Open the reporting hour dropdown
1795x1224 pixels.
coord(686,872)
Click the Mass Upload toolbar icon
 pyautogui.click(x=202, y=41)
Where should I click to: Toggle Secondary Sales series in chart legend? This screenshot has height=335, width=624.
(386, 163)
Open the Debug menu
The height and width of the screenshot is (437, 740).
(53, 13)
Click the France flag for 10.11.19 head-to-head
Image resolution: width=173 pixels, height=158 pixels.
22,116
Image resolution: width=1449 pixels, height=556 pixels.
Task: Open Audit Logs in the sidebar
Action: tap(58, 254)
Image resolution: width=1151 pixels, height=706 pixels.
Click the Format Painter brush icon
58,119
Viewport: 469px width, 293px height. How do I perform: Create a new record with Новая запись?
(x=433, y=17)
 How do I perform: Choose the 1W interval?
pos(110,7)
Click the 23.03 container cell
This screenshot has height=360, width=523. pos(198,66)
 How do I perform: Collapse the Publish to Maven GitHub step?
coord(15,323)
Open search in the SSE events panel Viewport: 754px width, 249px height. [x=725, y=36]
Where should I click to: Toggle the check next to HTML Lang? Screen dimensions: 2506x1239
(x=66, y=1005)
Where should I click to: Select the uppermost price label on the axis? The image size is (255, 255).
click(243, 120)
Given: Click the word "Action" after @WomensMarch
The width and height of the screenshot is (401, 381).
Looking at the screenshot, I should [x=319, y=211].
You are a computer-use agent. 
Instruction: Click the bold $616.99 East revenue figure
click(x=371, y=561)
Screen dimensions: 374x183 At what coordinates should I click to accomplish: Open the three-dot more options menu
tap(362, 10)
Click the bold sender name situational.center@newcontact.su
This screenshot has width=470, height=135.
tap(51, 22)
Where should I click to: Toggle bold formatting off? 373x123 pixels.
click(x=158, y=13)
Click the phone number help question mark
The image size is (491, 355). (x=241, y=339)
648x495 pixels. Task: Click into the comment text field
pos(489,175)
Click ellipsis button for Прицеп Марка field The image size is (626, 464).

**SET TASK:** Revise the lines above so that every "Where should I click to:" becomes "Which point should I click to:", leaving everything else untouched.

**EXERCISE RESPONSE:**
Open the reporting hour dropdown
1795x1224 pixels.
coord(686,872)
Click the Mass Upload toolbar icon
 pyautogui.click(x=202, y=41)
Which point should I click to: Toggle Secondary Sales series in chart legend? This screenshot has height=335, width=624.
(386, 163)
Open the Debug menu
The height and width of the screenshot is (437, 740).
(53, 13)
Click the France flag for 10.11.19 head-to-head
Image resolution: width=173 pixels, height=158 pixels.
22,116
Image resolution: width=1449 pixels, height=556 pixels.
Task: Open Audit Logs in the sidebar
Action: tap(58, 254)
Image resolution: width=1151 pixels, height=706 pixels.
Click the Format Painter brush icon
58,119
Viewport: 469px width, 293px height. How do I perform: Create a new record with Новая запись?
(x=433, y=17)
 How do I perform: Choose the 1W interval?
pos(110,7)
Click the 23.03 container cell
This screenshot has height=360, width=523. pos(198,66)
 How do I perform: Collapse the Publish to Maven GitHub step?
coord(15,323)
Open search in the SSE events panel Viewport: 754px width, 249px height. [x=725, y=36]
Which point should I click to: Toggle the check next to HTML Lang? Screen dimensions: 2506x1239
(x=66, y=1005)
Which point should I click to: Select the uppermost price label on the axis? The image size is (255, 255).
click(243, 120)
Given: Click the word "Action" after @WomensMarch
The width and height of the screenshot is (401, 381).
Looking at the screenshot, I should [x=319, y=211].
You are a computer-use agent. 
Instruction: Click the bold $616.99 East revenue figure
click(x=371, y=561)
Screen dimensions: 374x183 At what coordinates should I click to accomplish: Open the three-dot more options menu
tap(362, 10)
Click the bold sender name situational.center@newcontact.su
This screenshot has width=470, height=135.
tap(51, 22)
Which point should I click to: Toggle bold formatting off? 373x123 pixels.
click(x=158, y=13)
Click the phone number help question mark
The image size is (491, 355). (x=241, y=339)
648x495 pixels. Task: Click into the comment text field
pos(489,175)
Click ellipsis button for Прицеп Марка field The image size is (626, 464).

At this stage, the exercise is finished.